望まれない善意の末路
サミュエルは平均以上に空間認識能力に長けていたため、往路と同じ道を逆に辿ることで問題なくトラムの駅付近まで戻ることが出来た。駅さえ見えればあとは其処を目指して歩けばいい。
心残りがあるとすれば、道案内をしてくれた恩人を恐らくは自分の発言で怒らせてしまったであろうこと。サミュエルの認識では礼を失した覚えがないため、彼が急に怒り出して立ち去ってしまったようにしか思えなかったが、しかし、何の理由もなく
人が怒り出すというのも可笑しな話で。となれば自分が原因なのだろうということはわかる。わかるのだが、その原因がどんなに考えてもわからないのだ。
足を止め、溜息を吐く。中層に戻れば恐らく二度と下層には来ないだろう。両親が心配するため、どんなに遅くなっても日付が変わるまでは戻りたい。道を逸れれば、さすがに戻れるかどうかわからない。そう考えるとやはり彼のことは忘れて戻るしかないのだろう。
諦めて一歩踏み出したとき、視界の端に見覚えのある後ろ姿が映った。
「あの子は……ジャンク屋さんにいた……?」
チャイナ襟のメイド服。左腰に下げた、大きな飯ごう型のバケツ。そしてなにより目立つ、奇妙な紋様が刻まれた札がびっしり貼られた、彼女の身長を超す長さの柄がついたモップ。二つのお団子から伸びる細い三つ編みに、長い後ろ髪。
普通ならば初等教育を受けていて然るべき少女が、中層では壮年女性が行っている掃除婦の仕事に就いているとルークは言っていた。

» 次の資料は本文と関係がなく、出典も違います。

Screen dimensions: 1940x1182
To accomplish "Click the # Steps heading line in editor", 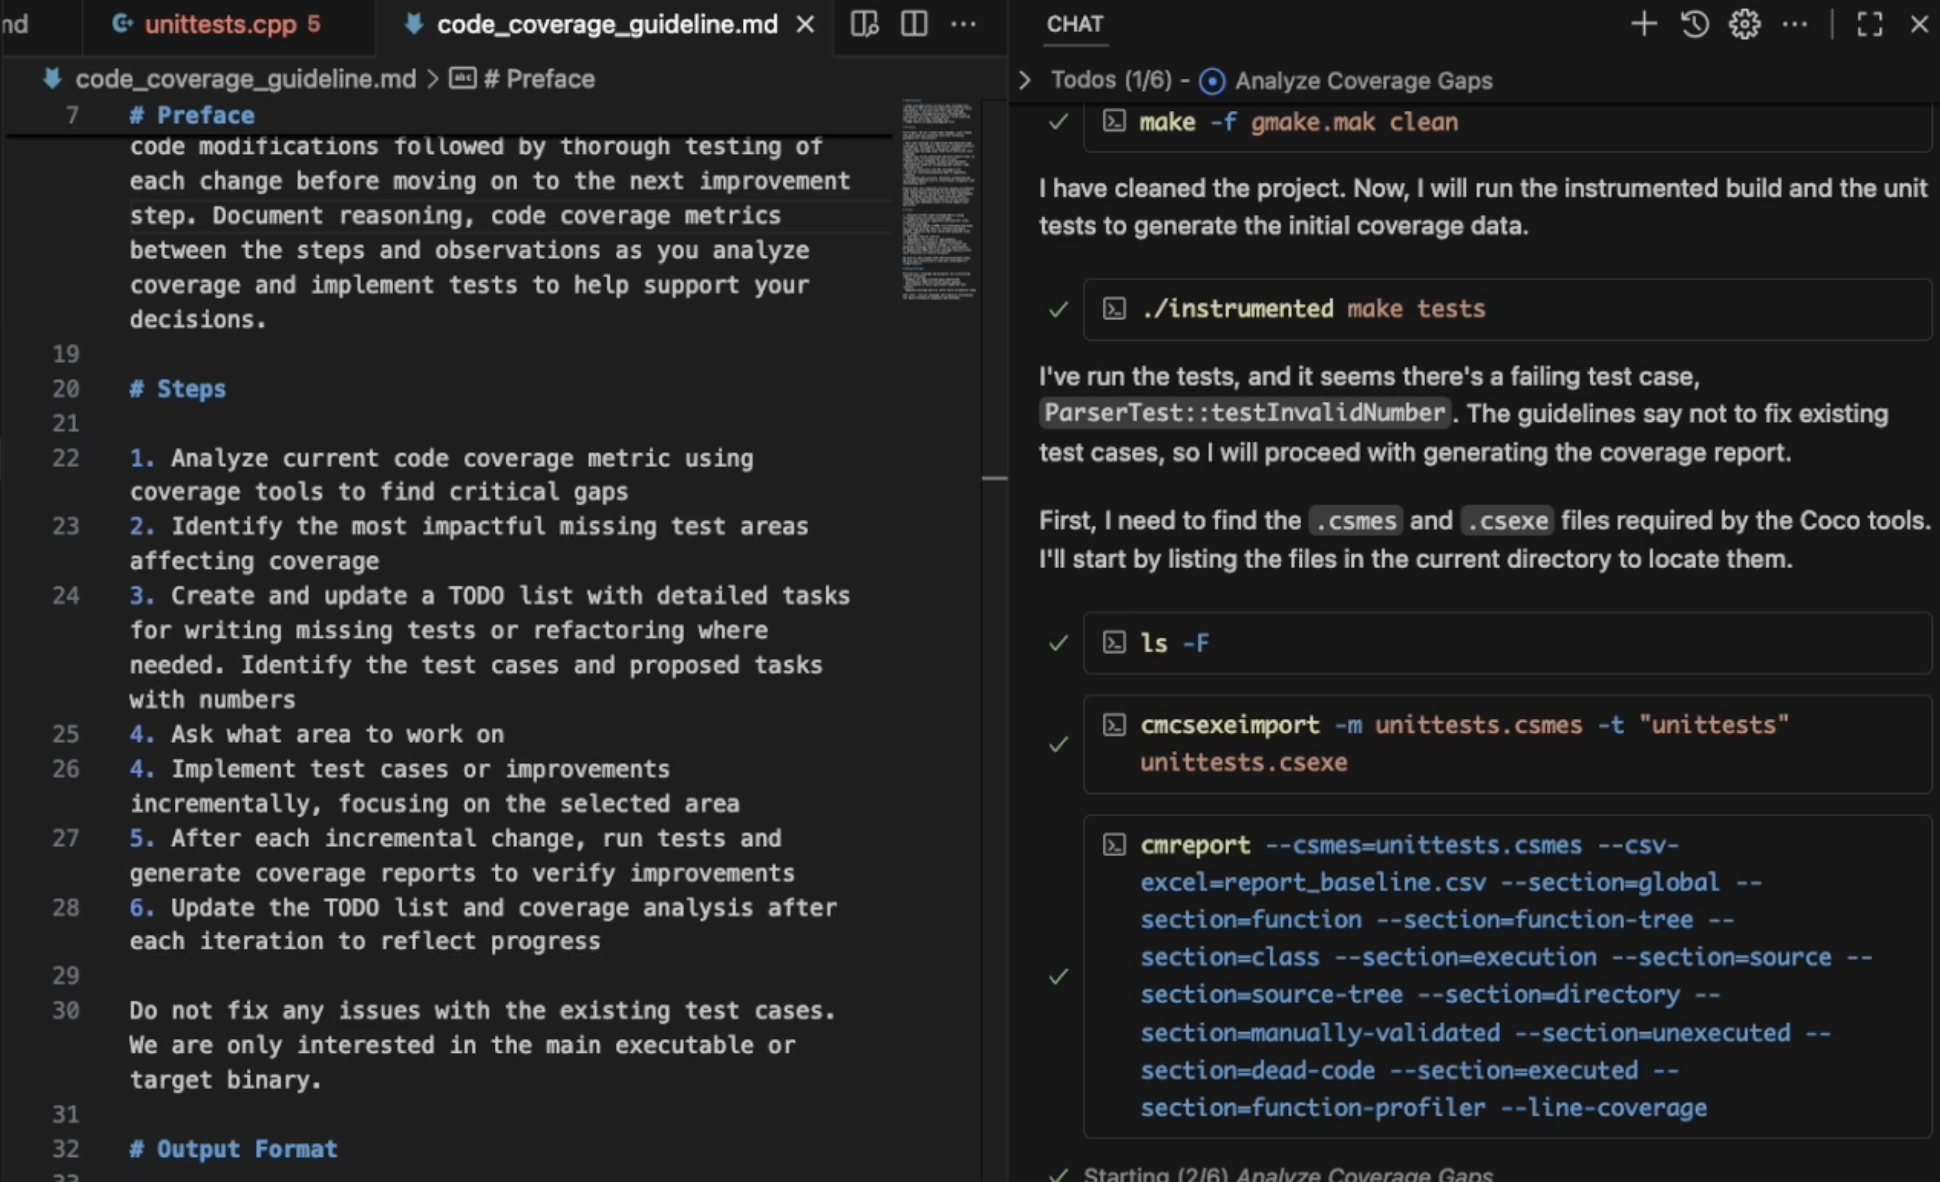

彼女について行けばそれが真実かどうかわかるかも知れないと、サミュエルは急いで小さな後ろ姿を追いかけた。
自分の半分ほどしかない身長の人影が、夜の倉庫街を駆けていく。角を曲がるのを見て、サミュエルも同じ角を曲がると、スカートの裾がひらりと一つの大きな倉庫へ飛び込んで行くのが見えた。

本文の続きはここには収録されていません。